Compiling a wide array of footage both commercially available and ultra-rare, the curatorial team at Jackpot Records have mined their personal vaults for five free days of A/V oddities that you've never seen on the big screen.

On Monday, the fest kicks off with the freshly released Public Enemy concert film, It Takes a Nation: London Invasion 1987, filmed six months prior to the release of their landmark It Takes a Nation of Millions to Hold Us Back album. Next up is a double-shot of the Godfather, with James Brown's Future Shock and James Brown Live in Boston Mass.
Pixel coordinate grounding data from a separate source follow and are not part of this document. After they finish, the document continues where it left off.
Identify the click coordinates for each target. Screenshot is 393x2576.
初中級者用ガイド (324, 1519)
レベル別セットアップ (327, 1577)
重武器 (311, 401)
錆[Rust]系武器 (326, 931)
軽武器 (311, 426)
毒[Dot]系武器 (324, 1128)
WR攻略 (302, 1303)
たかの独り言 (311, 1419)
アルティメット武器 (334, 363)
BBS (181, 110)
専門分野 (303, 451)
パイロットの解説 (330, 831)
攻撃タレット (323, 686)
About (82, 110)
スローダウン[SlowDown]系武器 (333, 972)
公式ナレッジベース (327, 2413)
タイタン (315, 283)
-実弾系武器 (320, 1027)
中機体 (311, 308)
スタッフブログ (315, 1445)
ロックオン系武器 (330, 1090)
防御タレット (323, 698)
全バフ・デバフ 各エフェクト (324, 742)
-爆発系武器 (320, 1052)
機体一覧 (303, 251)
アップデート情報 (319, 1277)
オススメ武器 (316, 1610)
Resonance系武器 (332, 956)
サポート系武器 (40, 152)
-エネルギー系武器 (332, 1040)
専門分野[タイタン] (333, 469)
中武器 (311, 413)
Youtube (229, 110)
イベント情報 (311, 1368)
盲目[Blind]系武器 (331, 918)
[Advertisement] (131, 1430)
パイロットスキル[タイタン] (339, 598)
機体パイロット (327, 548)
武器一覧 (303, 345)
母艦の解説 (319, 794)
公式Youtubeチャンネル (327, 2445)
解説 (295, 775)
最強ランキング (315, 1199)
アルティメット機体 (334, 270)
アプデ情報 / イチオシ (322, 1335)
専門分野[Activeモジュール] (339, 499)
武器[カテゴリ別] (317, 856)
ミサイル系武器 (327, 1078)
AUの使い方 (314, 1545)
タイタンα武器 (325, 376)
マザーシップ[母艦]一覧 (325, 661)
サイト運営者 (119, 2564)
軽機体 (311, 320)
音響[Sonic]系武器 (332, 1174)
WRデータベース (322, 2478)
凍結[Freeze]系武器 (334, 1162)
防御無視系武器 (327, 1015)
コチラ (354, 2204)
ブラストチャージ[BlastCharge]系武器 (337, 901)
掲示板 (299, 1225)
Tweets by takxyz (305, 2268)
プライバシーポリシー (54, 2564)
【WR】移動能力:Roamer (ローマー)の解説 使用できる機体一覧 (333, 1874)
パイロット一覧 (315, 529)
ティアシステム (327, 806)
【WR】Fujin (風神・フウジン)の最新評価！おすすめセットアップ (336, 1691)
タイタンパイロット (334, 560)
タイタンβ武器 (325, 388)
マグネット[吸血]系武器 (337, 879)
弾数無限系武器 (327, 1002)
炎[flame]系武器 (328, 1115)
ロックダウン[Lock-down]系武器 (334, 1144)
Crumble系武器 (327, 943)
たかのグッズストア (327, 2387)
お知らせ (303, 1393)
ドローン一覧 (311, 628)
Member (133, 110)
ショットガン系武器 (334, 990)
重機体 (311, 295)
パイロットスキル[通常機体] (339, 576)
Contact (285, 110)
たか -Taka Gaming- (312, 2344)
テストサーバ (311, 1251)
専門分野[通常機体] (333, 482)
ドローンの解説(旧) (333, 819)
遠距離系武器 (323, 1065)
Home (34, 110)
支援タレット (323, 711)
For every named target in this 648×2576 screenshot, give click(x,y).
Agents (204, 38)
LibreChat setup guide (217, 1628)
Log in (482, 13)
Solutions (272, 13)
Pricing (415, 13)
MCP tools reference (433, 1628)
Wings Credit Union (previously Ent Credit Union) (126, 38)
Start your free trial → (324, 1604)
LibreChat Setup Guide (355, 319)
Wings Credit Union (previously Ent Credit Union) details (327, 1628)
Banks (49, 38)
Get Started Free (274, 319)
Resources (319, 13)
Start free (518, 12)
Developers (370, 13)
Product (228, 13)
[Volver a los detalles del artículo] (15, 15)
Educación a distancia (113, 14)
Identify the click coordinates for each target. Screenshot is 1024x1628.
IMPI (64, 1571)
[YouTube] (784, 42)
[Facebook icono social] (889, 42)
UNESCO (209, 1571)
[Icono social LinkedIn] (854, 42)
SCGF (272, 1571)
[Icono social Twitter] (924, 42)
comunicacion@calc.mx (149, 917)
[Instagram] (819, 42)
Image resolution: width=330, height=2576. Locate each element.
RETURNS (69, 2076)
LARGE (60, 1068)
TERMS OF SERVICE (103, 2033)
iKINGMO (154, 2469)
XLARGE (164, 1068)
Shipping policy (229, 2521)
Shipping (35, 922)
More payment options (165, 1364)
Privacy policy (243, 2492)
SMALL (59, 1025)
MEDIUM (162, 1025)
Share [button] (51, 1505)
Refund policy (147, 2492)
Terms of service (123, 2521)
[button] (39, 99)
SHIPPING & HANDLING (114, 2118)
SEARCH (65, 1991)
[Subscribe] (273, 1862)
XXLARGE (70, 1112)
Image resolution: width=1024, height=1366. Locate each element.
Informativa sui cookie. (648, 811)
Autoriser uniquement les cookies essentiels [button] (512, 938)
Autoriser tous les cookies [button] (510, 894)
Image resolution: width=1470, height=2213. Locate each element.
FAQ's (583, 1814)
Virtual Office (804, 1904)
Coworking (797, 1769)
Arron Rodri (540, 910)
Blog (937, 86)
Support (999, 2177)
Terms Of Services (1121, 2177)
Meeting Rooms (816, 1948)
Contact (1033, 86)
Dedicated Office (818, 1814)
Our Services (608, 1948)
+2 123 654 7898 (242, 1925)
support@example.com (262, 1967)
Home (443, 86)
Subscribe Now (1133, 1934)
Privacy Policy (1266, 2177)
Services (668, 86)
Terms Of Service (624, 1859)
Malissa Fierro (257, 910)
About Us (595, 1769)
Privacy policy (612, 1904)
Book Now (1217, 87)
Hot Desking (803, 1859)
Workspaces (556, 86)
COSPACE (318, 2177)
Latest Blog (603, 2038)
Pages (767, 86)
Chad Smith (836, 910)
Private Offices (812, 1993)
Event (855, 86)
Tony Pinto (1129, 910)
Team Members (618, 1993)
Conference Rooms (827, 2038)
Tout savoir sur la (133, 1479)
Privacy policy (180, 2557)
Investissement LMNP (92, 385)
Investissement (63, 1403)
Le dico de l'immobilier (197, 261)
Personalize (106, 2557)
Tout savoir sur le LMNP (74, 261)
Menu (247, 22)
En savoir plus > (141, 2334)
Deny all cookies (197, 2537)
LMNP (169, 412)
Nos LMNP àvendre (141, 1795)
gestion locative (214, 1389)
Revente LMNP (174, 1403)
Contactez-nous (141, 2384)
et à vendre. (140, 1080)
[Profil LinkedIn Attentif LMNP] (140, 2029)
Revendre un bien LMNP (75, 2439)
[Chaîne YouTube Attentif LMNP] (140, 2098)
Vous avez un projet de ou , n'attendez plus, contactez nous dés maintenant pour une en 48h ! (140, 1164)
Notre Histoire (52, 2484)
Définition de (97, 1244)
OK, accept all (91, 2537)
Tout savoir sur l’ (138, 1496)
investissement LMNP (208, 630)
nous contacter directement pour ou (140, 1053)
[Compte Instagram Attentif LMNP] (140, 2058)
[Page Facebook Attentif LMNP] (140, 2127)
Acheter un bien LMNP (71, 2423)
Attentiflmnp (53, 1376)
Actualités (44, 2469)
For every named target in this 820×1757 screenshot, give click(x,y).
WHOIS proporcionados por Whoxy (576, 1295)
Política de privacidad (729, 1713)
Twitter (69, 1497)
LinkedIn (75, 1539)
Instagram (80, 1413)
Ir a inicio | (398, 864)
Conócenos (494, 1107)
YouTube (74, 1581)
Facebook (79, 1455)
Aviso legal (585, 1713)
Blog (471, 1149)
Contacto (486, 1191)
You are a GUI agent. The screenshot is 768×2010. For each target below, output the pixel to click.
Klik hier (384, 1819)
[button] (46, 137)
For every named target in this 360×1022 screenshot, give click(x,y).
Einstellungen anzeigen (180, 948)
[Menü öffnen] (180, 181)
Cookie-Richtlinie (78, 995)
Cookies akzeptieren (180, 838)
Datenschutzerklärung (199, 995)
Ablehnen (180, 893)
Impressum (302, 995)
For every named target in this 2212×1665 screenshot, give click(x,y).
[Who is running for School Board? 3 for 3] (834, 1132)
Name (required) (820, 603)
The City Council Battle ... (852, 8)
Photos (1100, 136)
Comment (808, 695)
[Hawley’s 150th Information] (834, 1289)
The latter is Brown's legendary 1968 performance that came just hours after the news of Martin Luther King's assassination; the former a sub-legendary film comprised of footage from Brown's short-lived (and PCP-fueled) 1974 Soul Train rip-off dance show Future Shock.

Tuesday's offerings are a little less anthemic, with a pair of intimate portraits: '60s eclectic Sandy Bull (No Deposit No Return Blues), and modern day mystery Jandek (Jandek On Corwood).

Wednesday, the Serge Gainsbourg Retrospective collects short films and television appearances from one of pop music's most important figures. Produced for Swedish television by director Torbjorn Axelman, Cowboy in Sweden acts as a hokey, visual companion for Lee Hazlewood's 1970 album of the same name.

Though the specific details of Thursday night's Garage/Psychedelic Underground screening are being closely guarded, it's clearly the fest's crown jewel--featuring over 40 rare clips from some of Garage and Psych's most influential and obscure.

The fest's final offering is a hodgepodge of the bizarre, with Johnny Cash's Five Minutes to Live (whose impossible premise the press release best summarizes as follows: "the Man in Black [using] a six-year-old Ron Howard as a human shield") and Friday Night Live, which compiles live performances from 1979's painfully mismatched Cars/Suicide tour.